Robotic process automation (RPA) is changing the way financial services operations are carried out on a daily basis. RPA solution providers are working with banks, investment management firms, and insurance companies to make the process of reducing large scale data transcribing work easier. Not only are robots being installed in back office operations of financial services companies, they are even making it into shared services operations, and in some cases, front line customer facing processes.


Robotic process automation in financial services is defined as the use of task level automation software, such as; Automation Anywhere, UiPath, and Blue Prism, to reduce the amount of human effort required to process routine data related and computer work in insurance companies, banks, broker-dealers, and investment management firms. RPA can be applied to a wide range of financial services processes within these businesses – mortgage lending, commercial insurance policy underwriting, and even trade processing. RPA is agnostic to what type of financial services process it gets layered on top of, as long as the work is routine and standardized in nature. Blue Prism is currently the only publicly traded RPA company, but Automation Anywhere just raised $250 million in series-A round funding this month – proving that this is not just a fad that is going to fizzle out.
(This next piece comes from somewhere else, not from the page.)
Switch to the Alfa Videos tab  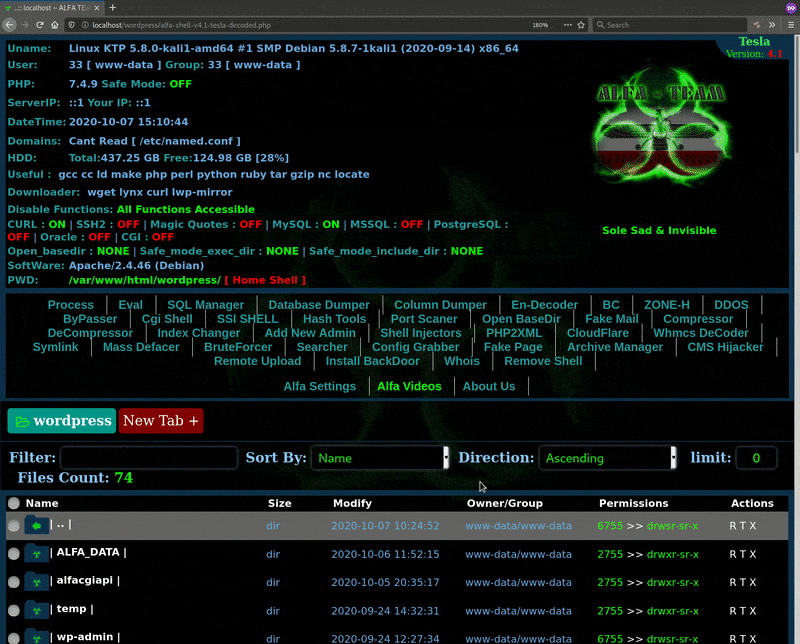click(408, 386)
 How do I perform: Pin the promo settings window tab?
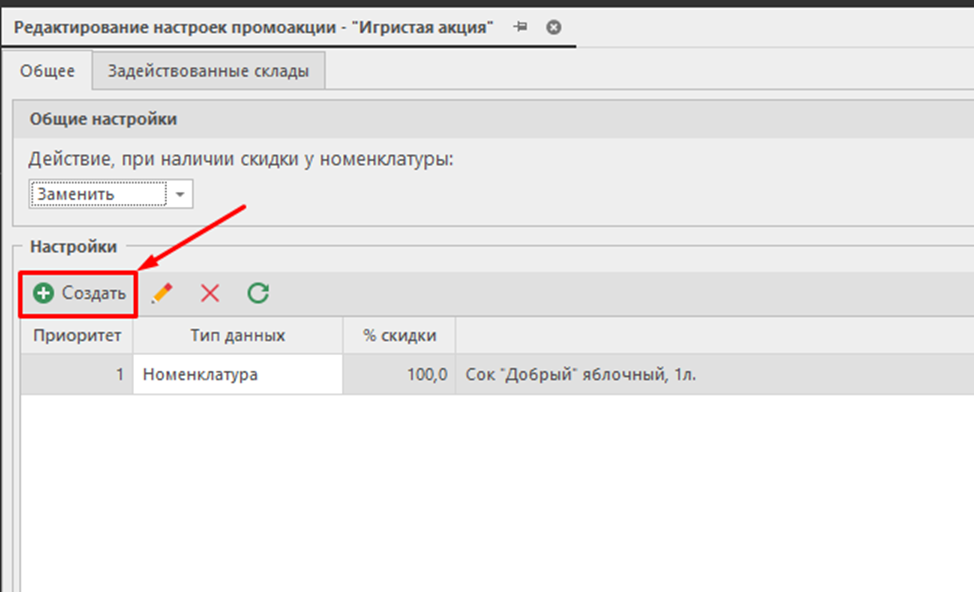pos(520,27)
Unlike artificial intelligence, which involves advanced automated decision making, RPA in financial services focuses on administrative and routine processing type work – like simple copying and pasting from an email into a system. Robotic process automation works at the interface or presentation layer, scraping and transcribing data associated with the multiple, simple, and repetitive tasks that comprise a big part of the day of back office staff working in financial services today. Many US banks and insurance companies have already attempted RPA projects—automating more than 800 processes.

The gains of robotic process automation in financial services are not without process analysis effort, however. RPA implementation involves getting detailed information about current workflows, so there is significant preparation work and creativity to discover use cases involved. And – not all RPA use cases for financial services are created equally. Some can take a day to implement and yield 5 minutes of work savings, some can take a week to implement and can yield hundreds of hours of savings. You just have to know where to look.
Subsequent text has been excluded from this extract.